Your instructions
Restate the last part of the records below word for word, beginning at the line with "The height and width of the screenshot is (662, 929)." and ending at the final line.

[Dataset entries]
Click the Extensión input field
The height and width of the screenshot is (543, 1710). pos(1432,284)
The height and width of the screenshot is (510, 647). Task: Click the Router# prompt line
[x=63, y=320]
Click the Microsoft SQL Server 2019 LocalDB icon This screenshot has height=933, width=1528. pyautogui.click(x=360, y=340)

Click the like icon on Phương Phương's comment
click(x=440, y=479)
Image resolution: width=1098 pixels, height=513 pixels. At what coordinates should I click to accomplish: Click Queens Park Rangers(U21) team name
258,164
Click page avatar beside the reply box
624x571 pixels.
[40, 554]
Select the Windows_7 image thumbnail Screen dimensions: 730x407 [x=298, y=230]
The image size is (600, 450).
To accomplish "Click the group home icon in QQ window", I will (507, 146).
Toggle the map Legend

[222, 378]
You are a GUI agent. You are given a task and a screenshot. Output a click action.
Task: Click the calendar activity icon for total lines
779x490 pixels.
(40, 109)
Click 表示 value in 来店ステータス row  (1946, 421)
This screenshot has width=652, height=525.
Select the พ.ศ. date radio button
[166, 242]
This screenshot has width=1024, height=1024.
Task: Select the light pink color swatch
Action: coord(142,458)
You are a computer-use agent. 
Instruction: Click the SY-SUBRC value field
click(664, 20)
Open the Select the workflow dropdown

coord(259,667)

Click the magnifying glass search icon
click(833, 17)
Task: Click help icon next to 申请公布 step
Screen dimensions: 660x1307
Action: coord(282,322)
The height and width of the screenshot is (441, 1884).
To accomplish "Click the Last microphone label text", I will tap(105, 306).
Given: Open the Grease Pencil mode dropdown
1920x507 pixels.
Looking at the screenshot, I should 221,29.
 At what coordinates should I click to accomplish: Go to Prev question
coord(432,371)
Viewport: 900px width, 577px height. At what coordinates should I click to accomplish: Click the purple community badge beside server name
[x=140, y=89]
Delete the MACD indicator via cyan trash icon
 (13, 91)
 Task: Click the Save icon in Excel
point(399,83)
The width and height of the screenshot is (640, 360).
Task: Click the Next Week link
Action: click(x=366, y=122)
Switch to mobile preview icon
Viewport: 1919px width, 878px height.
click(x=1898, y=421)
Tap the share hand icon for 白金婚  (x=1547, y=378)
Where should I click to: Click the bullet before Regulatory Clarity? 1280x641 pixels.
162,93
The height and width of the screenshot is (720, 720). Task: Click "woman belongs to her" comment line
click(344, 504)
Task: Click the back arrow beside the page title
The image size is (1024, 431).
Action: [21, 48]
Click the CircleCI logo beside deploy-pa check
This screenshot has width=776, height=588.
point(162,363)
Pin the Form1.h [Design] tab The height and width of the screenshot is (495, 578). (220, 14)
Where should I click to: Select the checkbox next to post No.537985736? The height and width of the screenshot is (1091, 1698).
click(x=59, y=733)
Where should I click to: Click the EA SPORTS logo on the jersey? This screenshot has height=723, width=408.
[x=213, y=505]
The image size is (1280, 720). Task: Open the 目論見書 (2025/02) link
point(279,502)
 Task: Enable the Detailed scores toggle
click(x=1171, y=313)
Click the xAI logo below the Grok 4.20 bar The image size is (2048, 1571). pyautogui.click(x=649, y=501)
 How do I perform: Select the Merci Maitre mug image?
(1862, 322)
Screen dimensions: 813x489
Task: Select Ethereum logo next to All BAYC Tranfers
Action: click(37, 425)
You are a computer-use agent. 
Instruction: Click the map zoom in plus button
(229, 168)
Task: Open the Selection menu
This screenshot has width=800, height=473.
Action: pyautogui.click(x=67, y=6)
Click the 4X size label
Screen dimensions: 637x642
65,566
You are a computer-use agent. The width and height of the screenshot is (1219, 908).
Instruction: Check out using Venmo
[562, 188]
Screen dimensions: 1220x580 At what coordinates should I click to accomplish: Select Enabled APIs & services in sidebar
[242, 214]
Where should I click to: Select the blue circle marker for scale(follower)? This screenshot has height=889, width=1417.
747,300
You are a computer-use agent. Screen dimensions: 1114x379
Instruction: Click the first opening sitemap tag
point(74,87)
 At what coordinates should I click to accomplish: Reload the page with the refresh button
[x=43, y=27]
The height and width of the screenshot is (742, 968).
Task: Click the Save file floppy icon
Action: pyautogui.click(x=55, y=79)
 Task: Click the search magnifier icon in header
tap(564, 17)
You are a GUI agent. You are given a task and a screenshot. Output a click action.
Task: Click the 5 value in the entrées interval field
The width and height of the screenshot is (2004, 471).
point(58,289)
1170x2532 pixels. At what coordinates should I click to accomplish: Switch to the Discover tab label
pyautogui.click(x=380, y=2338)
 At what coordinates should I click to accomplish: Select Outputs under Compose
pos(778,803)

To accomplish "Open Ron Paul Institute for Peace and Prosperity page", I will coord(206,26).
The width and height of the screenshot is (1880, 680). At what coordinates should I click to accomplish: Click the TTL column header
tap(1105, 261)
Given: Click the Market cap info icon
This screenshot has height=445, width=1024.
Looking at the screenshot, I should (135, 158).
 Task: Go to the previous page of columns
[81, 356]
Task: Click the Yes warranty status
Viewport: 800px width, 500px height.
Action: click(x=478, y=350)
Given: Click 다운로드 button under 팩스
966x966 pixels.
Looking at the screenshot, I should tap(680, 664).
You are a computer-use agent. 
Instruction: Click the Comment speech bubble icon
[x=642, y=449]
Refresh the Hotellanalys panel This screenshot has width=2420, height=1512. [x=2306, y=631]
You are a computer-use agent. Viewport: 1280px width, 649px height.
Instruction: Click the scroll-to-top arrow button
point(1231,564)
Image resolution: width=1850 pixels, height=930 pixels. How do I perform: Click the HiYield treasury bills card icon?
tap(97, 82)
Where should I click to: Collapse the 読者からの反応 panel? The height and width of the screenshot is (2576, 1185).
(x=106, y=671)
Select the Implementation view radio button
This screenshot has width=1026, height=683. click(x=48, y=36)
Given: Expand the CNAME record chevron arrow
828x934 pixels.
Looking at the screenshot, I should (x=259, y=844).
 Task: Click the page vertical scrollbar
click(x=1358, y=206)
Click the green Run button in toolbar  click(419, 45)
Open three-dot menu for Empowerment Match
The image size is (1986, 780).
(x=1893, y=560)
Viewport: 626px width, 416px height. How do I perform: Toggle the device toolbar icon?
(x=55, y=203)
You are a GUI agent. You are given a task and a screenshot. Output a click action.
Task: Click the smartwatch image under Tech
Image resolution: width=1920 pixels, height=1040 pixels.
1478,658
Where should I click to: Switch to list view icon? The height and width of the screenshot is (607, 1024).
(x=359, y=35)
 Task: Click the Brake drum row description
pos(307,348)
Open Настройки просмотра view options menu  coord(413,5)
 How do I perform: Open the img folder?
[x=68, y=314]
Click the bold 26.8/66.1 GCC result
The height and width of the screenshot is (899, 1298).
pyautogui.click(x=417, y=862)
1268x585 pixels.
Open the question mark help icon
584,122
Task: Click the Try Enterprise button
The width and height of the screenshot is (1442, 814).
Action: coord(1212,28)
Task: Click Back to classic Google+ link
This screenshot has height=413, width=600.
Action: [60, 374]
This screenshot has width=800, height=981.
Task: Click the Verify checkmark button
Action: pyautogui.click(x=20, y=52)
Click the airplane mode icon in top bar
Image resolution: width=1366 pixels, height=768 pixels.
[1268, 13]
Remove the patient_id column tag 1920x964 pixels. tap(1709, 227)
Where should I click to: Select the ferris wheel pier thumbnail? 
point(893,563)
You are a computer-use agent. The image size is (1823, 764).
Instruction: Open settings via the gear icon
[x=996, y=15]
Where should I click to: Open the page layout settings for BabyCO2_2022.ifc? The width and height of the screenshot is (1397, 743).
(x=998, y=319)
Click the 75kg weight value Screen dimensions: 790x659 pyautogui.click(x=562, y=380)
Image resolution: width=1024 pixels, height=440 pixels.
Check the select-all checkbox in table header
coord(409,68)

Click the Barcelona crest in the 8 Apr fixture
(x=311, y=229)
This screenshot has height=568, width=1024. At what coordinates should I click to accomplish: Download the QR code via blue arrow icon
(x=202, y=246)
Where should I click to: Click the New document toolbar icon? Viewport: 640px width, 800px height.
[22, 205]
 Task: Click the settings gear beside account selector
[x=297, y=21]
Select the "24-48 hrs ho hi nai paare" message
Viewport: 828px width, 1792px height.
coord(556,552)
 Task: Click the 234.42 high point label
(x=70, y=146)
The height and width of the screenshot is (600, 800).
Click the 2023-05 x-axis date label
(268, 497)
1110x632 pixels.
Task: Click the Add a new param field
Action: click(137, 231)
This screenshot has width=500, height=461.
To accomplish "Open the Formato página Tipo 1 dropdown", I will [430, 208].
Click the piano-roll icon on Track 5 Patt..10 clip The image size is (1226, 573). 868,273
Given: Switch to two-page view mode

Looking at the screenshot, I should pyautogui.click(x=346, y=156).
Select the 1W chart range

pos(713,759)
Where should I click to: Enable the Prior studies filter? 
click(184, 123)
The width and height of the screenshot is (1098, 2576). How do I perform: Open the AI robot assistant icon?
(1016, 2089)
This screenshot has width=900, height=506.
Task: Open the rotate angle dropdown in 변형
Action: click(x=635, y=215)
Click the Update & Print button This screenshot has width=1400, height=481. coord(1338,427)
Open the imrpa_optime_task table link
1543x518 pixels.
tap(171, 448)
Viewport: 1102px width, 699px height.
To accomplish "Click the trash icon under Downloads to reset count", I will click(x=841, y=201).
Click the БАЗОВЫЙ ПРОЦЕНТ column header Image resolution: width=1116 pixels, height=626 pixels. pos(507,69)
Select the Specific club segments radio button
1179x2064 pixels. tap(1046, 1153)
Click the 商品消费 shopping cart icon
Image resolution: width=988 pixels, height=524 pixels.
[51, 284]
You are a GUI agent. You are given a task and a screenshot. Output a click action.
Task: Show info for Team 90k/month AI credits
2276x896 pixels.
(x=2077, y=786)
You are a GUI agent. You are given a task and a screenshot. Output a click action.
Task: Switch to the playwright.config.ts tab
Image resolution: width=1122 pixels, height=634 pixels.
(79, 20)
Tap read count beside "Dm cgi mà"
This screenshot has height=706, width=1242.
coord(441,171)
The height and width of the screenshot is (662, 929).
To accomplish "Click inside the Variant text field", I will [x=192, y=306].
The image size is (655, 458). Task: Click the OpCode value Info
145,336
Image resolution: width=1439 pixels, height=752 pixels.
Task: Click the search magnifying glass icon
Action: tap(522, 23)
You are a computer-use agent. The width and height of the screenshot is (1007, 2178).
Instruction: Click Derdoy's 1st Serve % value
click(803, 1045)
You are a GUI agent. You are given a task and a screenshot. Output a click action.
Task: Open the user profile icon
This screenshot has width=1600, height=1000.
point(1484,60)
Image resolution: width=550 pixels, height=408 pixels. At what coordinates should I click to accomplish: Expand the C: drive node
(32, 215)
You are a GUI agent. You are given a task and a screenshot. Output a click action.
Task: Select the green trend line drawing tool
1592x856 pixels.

Task output
The height and width of the screenshot is (662, 929).
To accomplish "Click inside the Variant text field", I will [x=192, y=306].
The image size is (655, 458). Task: Click the OpCode value Info
145,336
Image resolution: width=1439 pixels, height=752 pixels.
Task: Click the search magnifying glass icon
Action: tap(522, 23)
You are a computer-use agent. The width and height of the screenshot is (1007, 2178).
Instruction: Click Derdoy's 1st Serve % value
click(803, 1045)
You are a GUI agent. You are given a task and a screenshot. Output a click action.
Task: Open the user profile icon
This screenshot has width=1600, height=1000.
point(1484,60)
Image resolution: width=550 pixels, height=408 pixels. At what coordinates should I click to accomplish: Expand the C: drive node
(32, 215)
You are a GUI agent. You are given a task and a screenshot. Output a click action.
Task: Select the green trend line drawing tool
1592x856 pixels.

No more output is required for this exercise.